Translate Page

The Global Local Connection

Entrance of Global Ministries in Atlanta. Photo by Kathleen Barry/United Methodist Communications 
Entrance of Global Ministries in Atlanta. Photo by Kathleen Barry/United Methodist Communications 
I would love for us as a congregation to grow in our faith so that the meaningful work we do in our community is connected by our theology—a theology that supports mission, partnering with Global Ministries. The hard spiritual and formative work should fuel us with passion and energy to serve one another, both within and outside our walls.
—Calissa Dauterman, minister of Spiritual Formation and Growth, Grace UMC, Atlanta

How do a global mission agency and a local church work together in partnership? Bringing the global and the local together, “glocal” ministry, is a concept that has gained interest over the last few decades. The partnership between Global Ministries and Grace United Methodist Church is a new creation, still in formation.

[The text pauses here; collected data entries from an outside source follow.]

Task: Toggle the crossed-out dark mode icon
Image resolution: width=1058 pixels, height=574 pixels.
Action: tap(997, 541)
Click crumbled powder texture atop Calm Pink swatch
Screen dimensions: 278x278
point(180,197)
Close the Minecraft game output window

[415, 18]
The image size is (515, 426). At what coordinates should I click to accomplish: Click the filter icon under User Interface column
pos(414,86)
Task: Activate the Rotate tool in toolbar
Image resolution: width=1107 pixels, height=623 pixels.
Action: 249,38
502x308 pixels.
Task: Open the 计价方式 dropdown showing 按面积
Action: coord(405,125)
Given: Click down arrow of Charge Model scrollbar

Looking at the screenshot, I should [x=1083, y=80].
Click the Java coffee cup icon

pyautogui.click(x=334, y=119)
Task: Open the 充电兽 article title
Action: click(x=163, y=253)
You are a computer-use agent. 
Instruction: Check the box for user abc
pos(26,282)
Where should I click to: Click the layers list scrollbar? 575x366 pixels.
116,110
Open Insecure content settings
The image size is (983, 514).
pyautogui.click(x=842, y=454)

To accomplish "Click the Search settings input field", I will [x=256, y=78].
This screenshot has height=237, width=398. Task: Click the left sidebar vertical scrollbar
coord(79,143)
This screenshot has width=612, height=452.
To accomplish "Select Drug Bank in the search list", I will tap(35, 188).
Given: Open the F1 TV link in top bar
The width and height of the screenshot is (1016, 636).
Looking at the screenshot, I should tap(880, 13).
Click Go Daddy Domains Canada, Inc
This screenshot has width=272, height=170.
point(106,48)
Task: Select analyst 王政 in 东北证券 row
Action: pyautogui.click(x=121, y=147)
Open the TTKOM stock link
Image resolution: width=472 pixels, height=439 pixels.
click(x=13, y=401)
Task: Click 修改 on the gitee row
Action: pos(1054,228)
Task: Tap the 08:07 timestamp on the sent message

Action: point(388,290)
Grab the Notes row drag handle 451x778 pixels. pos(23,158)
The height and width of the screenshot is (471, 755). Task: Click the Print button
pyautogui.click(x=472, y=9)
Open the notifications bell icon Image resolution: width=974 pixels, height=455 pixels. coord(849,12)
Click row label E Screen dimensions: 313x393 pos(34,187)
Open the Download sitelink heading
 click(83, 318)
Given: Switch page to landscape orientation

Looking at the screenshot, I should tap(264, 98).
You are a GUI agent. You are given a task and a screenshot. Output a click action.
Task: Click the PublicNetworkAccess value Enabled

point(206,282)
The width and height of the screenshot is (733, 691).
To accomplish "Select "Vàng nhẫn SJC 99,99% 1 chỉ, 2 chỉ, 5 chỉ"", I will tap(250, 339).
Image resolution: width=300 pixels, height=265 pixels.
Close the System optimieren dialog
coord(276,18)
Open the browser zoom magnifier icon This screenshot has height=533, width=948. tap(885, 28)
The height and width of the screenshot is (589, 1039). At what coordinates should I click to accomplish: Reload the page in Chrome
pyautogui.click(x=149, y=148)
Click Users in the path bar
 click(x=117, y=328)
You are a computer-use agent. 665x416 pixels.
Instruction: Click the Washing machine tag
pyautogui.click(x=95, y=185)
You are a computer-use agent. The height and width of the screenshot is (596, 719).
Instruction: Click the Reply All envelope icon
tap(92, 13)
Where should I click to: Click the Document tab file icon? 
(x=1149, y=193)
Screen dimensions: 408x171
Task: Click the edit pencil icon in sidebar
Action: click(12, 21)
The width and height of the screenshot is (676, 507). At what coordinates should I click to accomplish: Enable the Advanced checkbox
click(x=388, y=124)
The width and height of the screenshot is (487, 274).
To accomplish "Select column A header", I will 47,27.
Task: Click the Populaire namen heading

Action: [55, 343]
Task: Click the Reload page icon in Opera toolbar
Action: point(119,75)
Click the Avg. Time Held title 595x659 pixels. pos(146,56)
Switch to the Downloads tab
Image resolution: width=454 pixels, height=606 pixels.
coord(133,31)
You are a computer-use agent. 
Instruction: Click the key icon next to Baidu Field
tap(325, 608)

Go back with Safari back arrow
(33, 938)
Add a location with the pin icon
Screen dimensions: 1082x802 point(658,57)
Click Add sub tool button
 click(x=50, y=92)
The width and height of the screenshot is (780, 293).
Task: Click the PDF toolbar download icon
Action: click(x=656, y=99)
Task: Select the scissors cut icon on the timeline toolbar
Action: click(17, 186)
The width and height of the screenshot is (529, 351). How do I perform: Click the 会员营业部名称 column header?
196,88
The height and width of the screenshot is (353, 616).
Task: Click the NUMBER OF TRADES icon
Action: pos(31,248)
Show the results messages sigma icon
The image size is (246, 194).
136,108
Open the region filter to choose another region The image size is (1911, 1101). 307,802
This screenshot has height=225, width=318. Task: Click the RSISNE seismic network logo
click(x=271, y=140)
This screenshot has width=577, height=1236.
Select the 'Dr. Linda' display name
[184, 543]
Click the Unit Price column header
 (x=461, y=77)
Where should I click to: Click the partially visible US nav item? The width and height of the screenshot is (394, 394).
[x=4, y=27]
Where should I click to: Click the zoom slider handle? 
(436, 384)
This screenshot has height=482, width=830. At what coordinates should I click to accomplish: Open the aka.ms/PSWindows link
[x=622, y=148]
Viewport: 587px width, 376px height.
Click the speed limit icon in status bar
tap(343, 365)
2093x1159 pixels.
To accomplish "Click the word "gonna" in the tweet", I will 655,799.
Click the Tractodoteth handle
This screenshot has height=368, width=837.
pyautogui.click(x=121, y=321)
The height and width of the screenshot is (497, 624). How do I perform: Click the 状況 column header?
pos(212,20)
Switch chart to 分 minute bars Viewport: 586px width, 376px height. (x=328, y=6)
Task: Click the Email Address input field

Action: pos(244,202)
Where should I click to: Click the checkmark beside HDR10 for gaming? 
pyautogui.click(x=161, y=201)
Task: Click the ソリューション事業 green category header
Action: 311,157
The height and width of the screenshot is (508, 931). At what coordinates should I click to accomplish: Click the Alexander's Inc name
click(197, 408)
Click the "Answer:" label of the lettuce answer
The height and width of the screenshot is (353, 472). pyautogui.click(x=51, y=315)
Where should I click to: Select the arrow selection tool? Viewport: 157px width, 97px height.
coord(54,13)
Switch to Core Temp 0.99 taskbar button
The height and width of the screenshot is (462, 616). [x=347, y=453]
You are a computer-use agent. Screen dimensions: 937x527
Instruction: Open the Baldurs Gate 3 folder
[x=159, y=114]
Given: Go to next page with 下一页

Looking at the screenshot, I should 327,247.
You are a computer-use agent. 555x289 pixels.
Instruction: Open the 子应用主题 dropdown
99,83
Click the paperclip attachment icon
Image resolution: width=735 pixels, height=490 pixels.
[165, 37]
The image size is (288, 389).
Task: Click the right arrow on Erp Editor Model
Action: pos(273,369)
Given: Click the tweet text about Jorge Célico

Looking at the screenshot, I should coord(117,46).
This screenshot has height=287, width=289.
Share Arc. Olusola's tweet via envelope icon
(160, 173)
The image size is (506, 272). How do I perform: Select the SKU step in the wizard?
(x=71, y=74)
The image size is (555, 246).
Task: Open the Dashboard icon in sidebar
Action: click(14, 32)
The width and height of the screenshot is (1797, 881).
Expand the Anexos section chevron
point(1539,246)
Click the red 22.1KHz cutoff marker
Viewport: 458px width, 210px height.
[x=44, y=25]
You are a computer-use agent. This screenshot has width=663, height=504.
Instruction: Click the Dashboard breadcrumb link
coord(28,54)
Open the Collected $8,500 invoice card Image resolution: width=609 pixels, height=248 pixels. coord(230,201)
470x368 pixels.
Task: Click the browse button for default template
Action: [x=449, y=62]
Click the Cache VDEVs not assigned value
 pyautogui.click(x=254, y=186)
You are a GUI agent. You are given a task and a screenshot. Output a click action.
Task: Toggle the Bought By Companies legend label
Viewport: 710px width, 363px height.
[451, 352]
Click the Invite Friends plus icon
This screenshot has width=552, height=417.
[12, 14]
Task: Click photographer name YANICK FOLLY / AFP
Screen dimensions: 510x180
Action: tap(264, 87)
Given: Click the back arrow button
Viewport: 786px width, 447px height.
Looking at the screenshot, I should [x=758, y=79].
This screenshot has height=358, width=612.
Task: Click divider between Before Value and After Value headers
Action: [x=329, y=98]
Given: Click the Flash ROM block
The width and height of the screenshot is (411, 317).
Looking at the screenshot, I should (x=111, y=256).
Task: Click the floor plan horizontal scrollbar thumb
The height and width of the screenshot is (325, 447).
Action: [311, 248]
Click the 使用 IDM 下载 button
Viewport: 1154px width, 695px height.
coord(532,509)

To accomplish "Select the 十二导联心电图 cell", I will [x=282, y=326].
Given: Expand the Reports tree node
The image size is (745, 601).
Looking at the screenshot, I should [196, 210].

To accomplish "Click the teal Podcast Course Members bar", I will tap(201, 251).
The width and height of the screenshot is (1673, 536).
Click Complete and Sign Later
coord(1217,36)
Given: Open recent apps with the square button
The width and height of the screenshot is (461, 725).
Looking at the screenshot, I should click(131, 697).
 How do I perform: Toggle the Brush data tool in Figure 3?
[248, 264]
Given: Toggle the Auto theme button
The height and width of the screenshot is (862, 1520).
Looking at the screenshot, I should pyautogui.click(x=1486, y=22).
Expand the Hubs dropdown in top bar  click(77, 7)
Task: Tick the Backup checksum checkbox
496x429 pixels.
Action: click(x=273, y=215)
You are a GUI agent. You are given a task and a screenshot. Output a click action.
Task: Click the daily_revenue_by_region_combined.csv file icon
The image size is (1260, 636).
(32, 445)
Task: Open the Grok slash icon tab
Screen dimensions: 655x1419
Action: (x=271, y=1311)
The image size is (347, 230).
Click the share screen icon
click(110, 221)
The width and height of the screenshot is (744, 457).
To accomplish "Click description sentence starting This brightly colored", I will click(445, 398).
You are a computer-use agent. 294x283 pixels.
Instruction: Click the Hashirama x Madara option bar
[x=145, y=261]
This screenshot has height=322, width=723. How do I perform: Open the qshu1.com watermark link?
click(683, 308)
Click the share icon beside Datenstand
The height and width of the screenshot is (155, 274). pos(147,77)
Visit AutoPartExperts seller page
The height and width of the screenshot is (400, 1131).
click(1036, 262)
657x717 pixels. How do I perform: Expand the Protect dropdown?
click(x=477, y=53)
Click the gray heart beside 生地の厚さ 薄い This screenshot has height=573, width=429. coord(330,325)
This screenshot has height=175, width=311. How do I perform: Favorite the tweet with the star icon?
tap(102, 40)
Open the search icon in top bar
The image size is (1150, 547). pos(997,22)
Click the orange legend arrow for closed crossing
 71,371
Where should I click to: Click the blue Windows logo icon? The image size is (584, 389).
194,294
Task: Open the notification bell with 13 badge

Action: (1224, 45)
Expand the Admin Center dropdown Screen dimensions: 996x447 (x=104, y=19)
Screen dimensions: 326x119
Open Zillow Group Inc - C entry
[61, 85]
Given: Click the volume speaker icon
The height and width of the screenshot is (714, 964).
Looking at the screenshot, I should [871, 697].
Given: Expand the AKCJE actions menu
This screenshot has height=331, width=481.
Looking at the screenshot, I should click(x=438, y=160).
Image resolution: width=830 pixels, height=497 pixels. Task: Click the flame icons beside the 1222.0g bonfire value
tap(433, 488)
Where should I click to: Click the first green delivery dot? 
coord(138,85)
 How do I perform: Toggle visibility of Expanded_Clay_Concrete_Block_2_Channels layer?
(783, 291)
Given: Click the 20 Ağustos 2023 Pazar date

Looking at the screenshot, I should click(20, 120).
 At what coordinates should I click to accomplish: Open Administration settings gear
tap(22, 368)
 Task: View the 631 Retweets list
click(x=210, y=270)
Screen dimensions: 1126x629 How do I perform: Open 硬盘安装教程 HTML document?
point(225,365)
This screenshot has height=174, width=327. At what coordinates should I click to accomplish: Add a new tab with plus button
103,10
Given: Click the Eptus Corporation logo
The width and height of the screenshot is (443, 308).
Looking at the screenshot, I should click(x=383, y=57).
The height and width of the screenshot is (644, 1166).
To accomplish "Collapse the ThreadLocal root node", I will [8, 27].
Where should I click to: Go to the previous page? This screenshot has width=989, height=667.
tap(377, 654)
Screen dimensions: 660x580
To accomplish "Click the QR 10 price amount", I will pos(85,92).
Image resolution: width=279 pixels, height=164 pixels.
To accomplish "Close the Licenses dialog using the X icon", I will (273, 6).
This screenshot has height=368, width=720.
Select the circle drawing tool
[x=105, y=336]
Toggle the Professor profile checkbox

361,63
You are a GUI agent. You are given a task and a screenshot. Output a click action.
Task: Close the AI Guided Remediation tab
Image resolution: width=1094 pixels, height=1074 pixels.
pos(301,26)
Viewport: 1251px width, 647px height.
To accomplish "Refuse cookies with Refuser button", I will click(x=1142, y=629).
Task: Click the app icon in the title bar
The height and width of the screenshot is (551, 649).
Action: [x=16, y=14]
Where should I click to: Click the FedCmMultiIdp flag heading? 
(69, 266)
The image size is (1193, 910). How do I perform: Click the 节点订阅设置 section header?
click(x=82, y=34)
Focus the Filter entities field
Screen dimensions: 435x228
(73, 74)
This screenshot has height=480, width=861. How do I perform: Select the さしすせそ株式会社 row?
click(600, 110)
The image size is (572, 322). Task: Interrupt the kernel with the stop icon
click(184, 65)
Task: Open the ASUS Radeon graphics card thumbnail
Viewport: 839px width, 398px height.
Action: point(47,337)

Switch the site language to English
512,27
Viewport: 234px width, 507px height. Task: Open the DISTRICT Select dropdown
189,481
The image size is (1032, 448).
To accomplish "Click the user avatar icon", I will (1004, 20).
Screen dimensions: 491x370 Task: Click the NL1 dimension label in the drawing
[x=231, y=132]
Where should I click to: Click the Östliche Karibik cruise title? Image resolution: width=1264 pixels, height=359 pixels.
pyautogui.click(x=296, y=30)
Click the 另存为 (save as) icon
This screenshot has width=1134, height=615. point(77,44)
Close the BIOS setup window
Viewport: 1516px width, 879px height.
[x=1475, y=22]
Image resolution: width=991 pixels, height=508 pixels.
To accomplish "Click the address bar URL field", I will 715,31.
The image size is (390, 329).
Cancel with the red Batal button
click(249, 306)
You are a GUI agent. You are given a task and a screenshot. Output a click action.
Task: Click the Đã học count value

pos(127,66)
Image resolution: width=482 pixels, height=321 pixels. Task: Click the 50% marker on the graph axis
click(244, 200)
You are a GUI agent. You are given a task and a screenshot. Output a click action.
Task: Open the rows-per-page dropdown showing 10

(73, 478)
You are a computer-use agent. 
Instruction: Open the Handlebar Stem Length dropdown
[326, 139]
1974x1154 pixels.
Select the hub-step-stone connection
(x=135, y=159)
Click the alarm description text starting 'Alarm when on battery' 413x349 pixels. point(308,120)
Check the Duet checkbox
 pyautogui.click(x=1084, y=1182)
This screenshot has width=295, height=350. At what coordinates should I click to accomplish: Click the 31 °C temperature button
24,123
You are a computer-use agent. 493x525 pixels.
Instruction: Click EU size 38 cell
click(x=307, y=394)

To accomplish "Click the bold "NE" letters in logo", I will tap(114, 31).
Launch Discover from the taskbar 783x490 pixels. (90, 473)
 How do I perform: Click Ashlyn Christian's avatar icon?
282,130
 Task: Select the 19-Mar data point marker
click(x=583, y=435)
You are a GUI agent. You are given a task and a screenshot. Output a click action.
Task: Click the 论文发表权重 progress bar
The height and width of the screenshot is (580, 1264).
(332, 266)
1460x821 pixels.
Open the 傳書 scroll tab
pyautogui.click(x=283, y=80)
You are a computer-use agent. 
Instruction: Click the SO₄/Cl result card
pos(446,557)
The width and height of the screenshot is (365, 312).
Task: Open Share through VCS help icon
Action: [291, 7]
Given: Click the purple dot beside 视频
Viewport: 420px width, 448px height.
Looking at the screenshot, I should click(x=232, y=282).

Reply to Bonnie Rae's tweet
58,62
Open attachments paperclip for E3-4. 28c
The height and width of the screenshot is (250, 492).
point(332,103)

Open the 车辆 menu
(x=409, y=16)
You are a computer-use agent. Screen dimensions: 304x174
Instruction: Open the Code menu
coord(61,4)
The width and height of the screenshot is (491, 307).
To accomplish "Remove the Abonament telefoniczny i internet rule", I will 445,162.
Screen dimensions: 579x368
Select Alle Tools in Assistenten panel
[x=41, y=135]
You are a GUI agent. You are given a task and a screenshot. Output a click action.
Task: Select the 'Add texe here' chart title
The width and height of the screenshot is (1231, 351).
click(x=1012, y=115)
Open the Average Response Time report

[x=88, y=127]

I talked with Calissa Dauterman, minister of Spiritual Formation and Growth at Grace Church in Atlanta, and the Rev. Dr. Denise Honeycutt, executive director of the Center for Mission Innovation at Global Ministries, to find out what some of the ideas, hopes, and dreams are for the two partners.

Calissa Dauterman confirmed that Grace UMC has a lot of meaningful ministries, but some have existed for a long time in a “holding pattern.” Yet, she felt these could be invigorated by ministry partnership and more thoughtful support. 

“I’d love for us to be an indispensable asset to our community, fed by the work that we do in worship and Christian formation,” she mused. “But I know you can’t impose ministry on a congregation. Your members have to want it and grow it themselves. I hope we can establish some firm ways to support each other in our work. We both have assets that we bring to the table.”

Grace UMC has a number of ministries that reach out into its immediate community. Ponce de Leon Avenue has, for generations, formed a dividing line between the black and white communities of Atlanta. Though Grace UMC has traditionally drawn mostly white members, the seeds to form a multicultural congregation have started to sprout in the church.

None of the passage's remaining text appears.